Multivariable Survival Analysis
Step 1: Importing the Data and Initial Setup
This block of code imports the required data and sets up some preliminary parameters for analysis.
use "https://github.com/muzaale/ikesa/raw/main/nhanes.dta", clear
di "obs: `c(N)', vars: `c(k)'"
global subgroup ridreth3
global subgroupvar: var lab ridreth3
cls
gen years = permth_exm / 12
stset years, fail(mortstat)
Step 2: Generating the Survival Graph
Here, we generate the survival graph for the various subgroups defined by the variable ridreth3.
#delimit ;
sts graph if inlist($subgroup,1,2,3,4,6,7),
by($subgroup)
fail
ti("Mortality in NHANES III",pos(11))
subti("by self report: ${subgroupvar}",pos(11))
yti("%",orientation(horizontal))
xti("Years")
per(100)
ylab(0(5)20,
format(%3.0f)
angle(360)
)
legend(on
lab(1 "Mexican")
lab(2 "Hispanic")
lab(3 "White")
lab(4 "Black")
lab(5 "Asian")
lab(6 "Other")
ring(0)
pos(11)
col(1)
order(3 4 1 2 5)
)
note("Source: RDC/NCHS/CDC/DHHS")
;
#delimit cr
Step 3: Cox Proportional Hazard Model
Next, we run the Cox proportional hazards model using the defined subgroups and a set of confounding variables.
cd "~/dropbox/1f.ἡἔρις,κ/1.ontology/alpha"
global confounders ridageyr diq010 bmxbmi smq020 lbdscrsi lbxgh
stcox i.$subgroup $confounders if inlist(${subgroup}, 1, 2, 3, 4, 6, 7), basesurv(s0) //best when centered
Step 4: Matrices Definition
We define three matrices \(m\), \(b\), and \(V\), to store the table of results, coefficients, and variance-covariance matrix, respectively.
matrix define m = r(table)
matrix b = e(b)
matrix V = e(V)
Step 5: Scenario Vector (SV)
The Scenario Vector defines specific values for a given scenario.

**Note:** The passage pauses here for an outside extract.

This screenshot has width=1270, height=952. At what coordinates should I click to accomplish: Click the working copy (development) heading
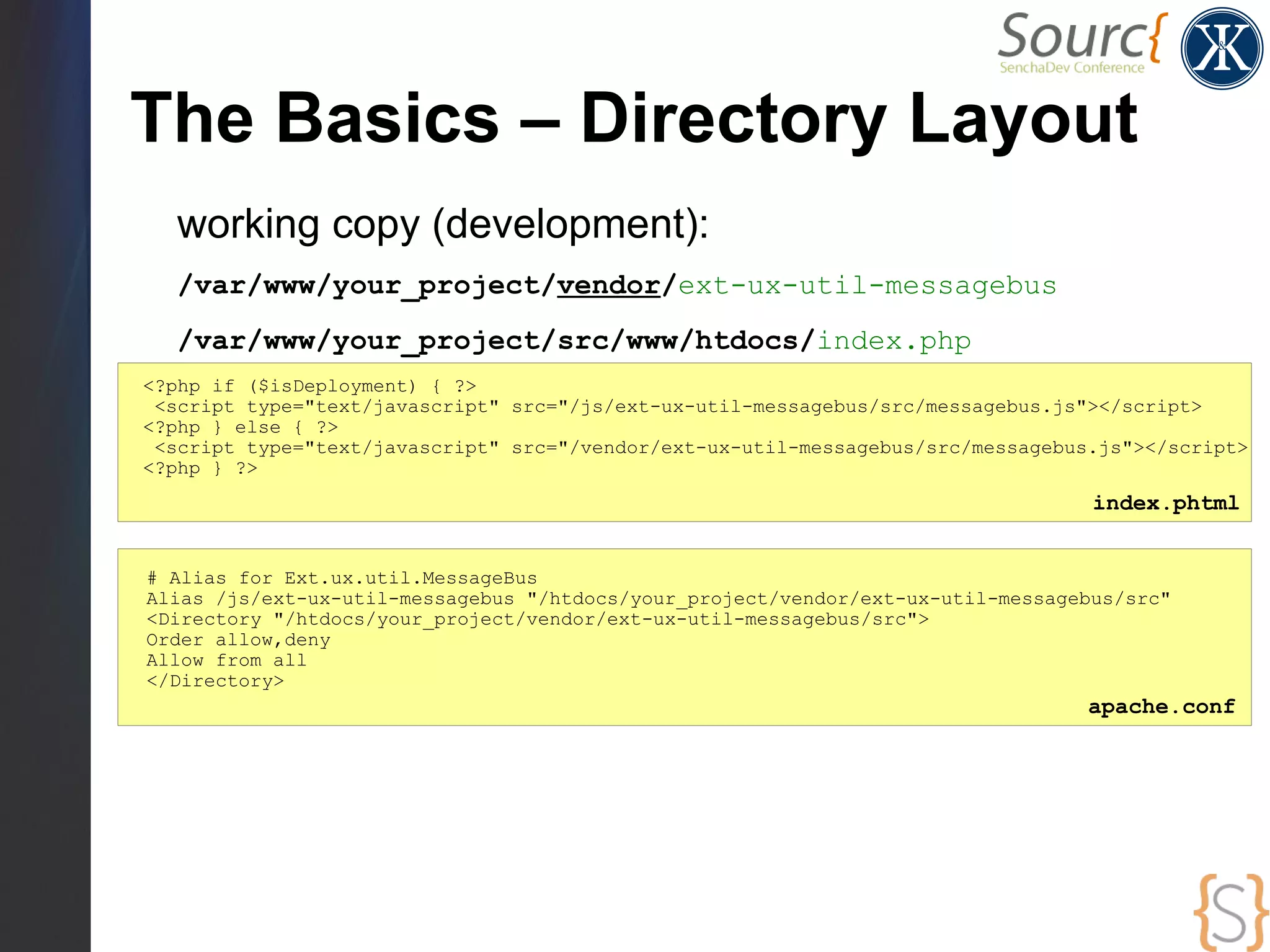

For instance, this can represent a 60-year-old black individual with certain medical conditions. Note that the first six positions in the vector are for the subgroups of race, and the last six are for the confounding variables.
//SV: black, 60yo, diabetic, BMI=36, h/o smoking, SCr=1.5, HbA1c=7.1
matrix SV = (0, 0, 0, 1, 0, 0, 60, 1, 36, 1, 1.5, 7.1)

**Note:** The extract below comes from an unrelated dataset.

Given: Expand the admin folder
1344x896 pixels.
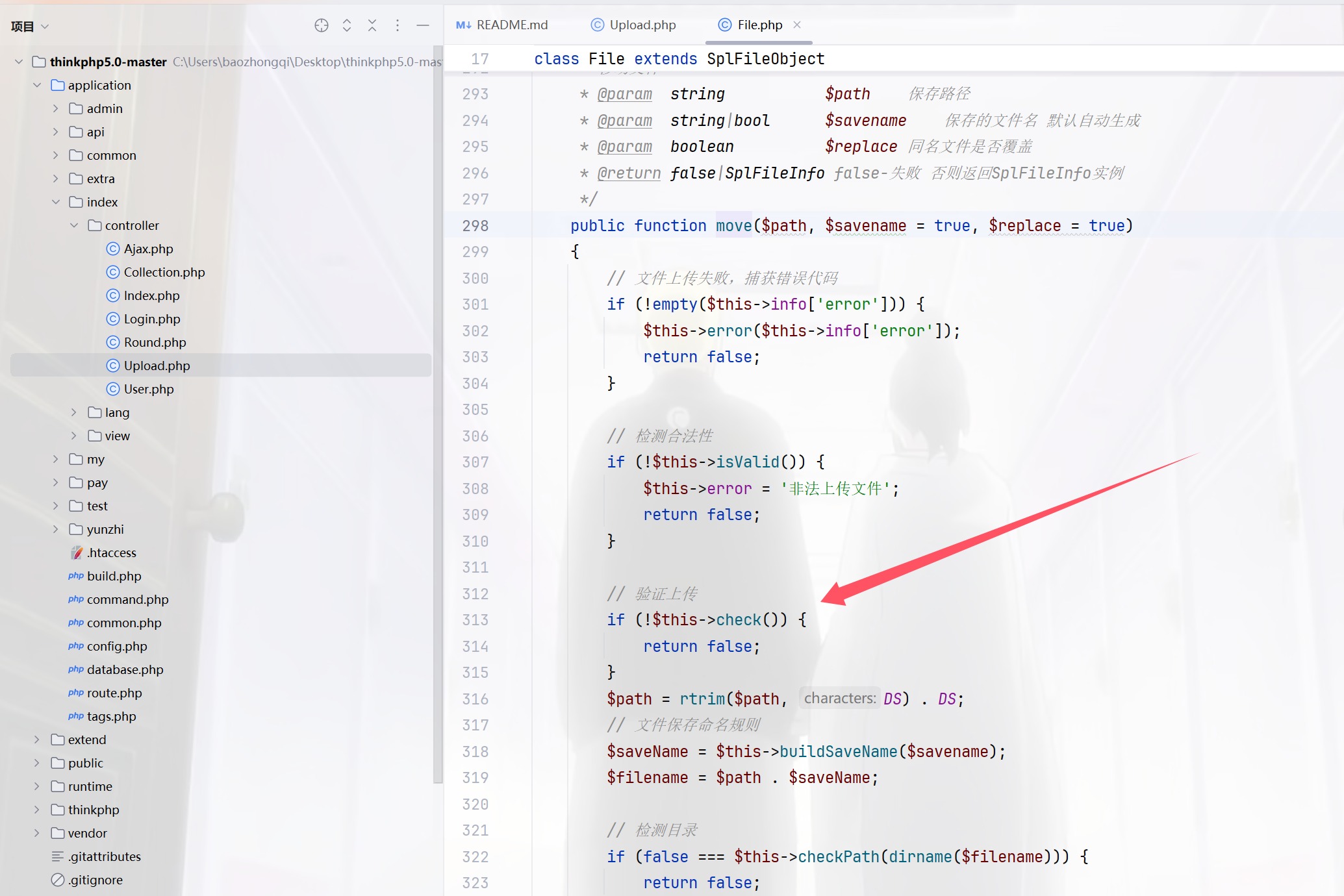Looking at the screenshot, I should [x=56, y=108].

Step 6: Calculating the Risk Score
The risk score (\(\rho\)) is calculated by multiplying the scenario vector with the transpose of the coefficients:
matrix risk_score = SV * b'
Step 7: Log Hazard Ratio
The log hazard ratio for the specified scenario is displayed.

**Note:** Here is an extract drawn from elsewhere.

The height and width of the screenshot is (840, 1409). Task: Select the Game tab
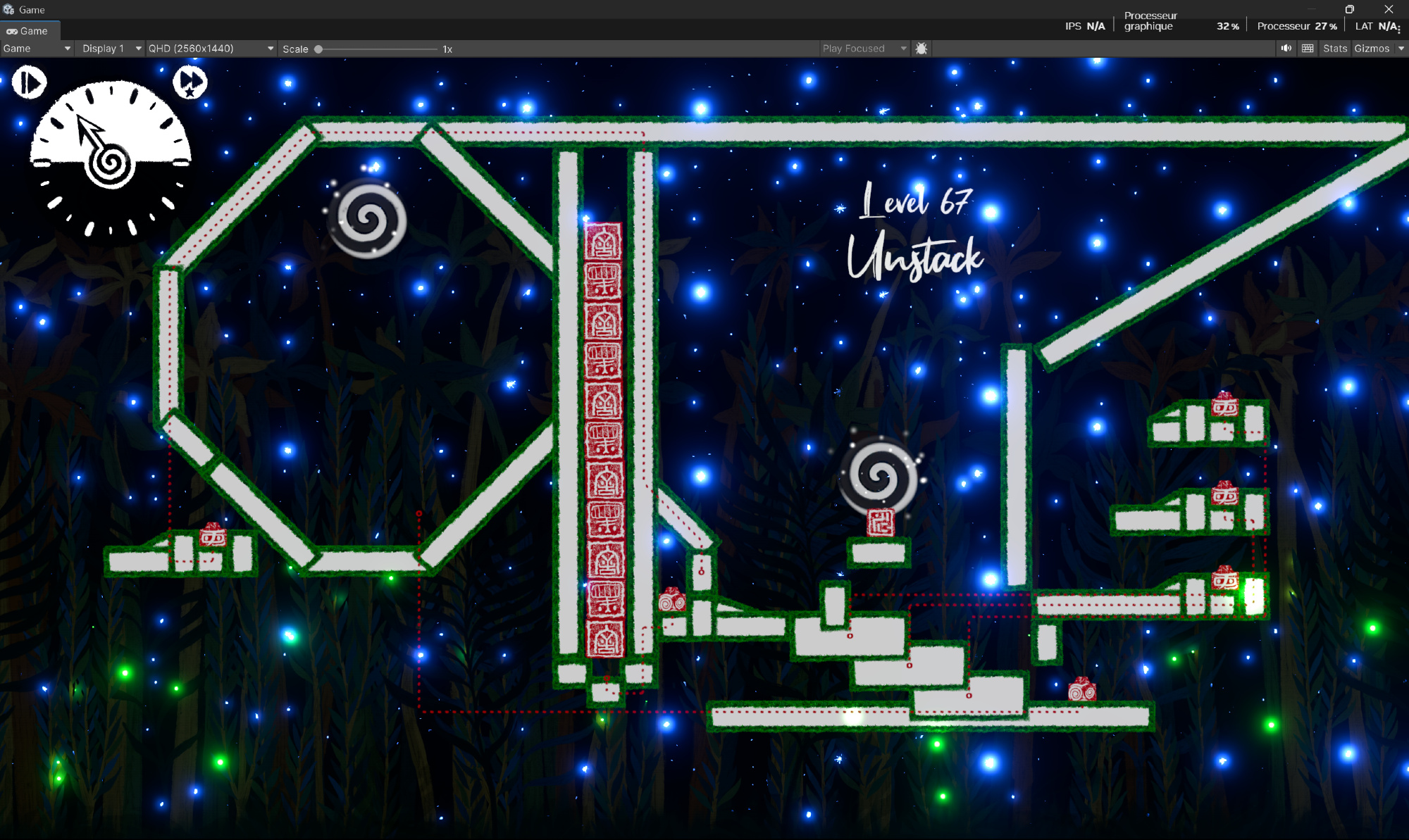coord(28,31)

//log HR for scenario vector above
matrix list risk_score
Step 8: Hazard Ratio for Scenario
This calculates the hazard ratio (HR) by taking the exponential of the log hazard ratio:
//HR for scenario described compared with "base-case"
di exp(risk_score[1,1])
Step 9: Variance and Standard Error of Prediction
Here, we calculate the variance (\(\sigma^2\)) and standard error (SE) of the prediction for the scenario.
matrix var_prediction = SV * V * SV'
matrix se_prediction = sqrt(var_prediction[1,1])
Step 10: 10-Year Mortality for Scenario
Finally, the 10-year mortality for the specified scenario is plotted.
//10-year mortality for scenario
gen f0 = (1 - s0) * 100
gen f1 = f0 * exp(risk_score[1,1])
drop if _t > 10
line f1 _t, sort connect(step step) ylab(0(5)20) xlab(0(2)10)
graph export nhanes_scenario.png, replace
This series of steps takes the reader through the process of estimating the risk score and the associated 10-year mortality for a given scenario. It uses a semi-parametric model to create the underlying hazard function and uses specific scenario vectors to estimate the individualized risk for different populations or conditions.
Comment About Base-Case:
Interpretation would be more intuitive if centering were used. Without centering, the base-case is for a specific reference group (e.g., Mexican, 0 years old, non-diabetic, BMI=0, etc.) which is not very useful.
To adapt this portion of the code for another project or scenario, the analyst would need to redefine the scenario vector (SV) with the appropriate values for the new context. They would also need to ensure that the model’s coefficients and variance-covariance matrix are correctly extracted, and that the calculations are aligned with the new scenario’s specifications.